• Brief
Everything from the line holding "This screenshot has width=800, height=500." through the final line of the entries below is to be duplicated exactly, and nothing outside that span.
Data to use Start Marker
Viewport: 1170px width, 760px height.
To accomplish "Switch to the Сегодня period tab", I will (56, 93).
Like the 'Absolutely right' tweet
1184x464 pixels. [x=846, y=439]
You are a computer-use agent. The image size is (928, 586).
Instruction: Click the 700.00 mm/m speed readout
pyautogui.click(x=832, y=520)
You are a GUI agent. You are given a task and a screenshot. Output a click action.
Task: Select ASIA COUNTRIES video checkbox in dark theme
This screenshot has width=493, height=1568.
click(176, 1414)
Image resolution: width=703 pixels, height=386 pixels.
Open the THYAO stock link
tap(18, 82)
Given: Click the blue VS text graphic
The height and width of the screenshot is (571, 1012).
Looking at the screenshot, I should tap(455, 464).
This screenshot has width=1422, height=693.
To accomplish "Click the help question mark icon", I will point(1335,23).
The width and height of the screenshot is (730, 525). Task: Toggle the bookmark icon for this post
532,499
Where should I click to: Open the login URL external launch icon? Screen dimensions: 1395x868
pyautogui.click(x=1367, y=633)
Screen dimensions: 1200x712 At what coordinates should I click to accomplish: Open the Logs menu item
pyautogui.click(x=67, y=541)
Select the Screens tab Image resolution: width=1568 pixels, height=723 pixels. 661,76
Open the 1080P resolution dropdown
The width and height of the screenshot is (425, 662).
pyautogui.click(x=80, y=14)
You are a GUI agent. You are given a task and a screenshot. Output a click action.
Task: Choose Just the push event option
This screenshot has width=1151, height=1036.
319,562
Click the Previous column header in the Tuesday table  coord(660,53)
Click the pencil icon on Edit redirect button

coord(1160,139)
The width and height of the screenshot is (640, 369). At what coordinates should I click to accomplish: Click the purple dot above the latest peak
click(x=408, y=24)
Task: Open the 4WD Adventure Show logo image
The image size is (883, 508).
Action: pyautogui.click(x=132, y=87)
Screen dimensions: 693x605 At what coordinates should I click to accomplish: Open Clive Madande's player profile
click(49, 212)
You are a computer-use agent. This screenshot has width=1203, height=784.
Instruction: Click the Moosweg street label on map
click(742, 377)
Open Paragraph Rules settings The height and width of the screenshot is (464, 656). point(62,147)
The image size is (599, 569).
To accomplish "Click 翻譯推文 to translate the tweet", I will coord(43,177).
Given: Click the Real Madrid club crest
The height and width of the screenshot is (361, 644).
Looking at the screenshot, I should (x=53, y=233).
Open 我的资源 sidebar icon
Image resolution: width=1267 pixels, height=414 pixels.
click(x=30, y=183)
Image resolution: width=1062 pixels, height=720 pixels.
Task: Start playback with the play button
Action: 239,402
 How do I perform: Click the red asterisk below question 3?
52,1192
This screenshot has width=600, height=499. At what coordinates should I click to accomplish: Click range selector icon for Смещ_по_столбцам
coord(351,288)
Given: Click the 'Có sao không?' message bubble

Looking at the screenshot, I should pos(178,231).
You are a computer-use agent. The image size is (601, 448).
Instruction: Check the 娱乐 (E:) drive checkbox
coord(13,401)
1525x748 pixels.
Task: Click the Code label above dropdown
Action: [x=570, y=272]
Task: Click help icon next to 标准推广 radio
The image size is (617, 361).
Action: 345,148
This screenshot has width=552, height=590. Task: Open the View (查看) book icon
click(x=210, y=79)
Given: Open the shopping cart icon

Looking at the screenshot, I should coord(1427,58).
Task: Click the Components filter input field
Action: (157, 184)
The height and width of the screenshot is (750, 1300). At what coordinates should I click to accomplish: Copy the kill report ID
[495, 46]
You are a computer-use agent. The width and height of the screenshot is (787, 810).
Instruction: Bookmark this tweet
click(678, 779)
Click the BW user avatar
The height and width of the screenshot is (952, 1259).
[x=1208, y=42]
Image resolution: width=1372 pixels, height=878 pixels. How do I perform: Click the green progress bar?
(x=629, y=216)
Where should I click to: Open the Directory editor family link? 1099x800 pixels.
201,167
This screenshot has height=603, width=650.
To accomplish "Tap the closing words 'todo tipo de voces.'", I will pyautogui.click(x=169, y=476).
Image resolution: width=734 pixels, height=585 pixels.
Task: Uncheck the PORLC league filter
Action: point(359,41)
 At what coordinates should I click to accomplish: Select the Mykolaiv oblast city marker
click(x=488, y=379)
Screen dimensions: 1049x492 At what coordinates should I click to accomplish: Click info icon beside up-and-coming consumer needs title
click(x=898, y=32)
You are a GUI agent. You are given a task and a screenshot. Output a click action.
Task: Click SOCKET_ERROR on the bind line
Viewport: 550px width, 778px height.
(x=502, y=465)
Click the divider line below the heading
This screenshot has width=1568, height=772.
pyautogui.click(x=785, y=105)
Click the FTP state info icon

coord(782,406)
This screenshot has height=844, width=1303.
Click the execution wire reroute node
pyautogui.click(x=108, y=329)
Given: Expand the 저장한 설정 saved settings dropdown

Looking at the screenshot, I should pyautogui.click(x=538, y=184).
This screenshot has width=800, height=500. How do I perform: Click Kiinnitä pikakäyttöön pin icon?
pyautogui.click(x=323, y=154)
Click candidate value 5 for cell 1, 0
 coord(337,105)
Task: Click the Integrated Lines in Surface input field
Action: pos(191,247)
Data to use End Marker
• Answer space
This screenshot has width=800, height=500. How do I perform: Click Kiinnitä pikakäyttöön pin icon?
pyautogui.click(x=323, y=154)
Click candidate value 5 for cell 1, 0
 coord(337,105)
Task: Click the Integrated Lines in Surface input field
Action: pos(191,247)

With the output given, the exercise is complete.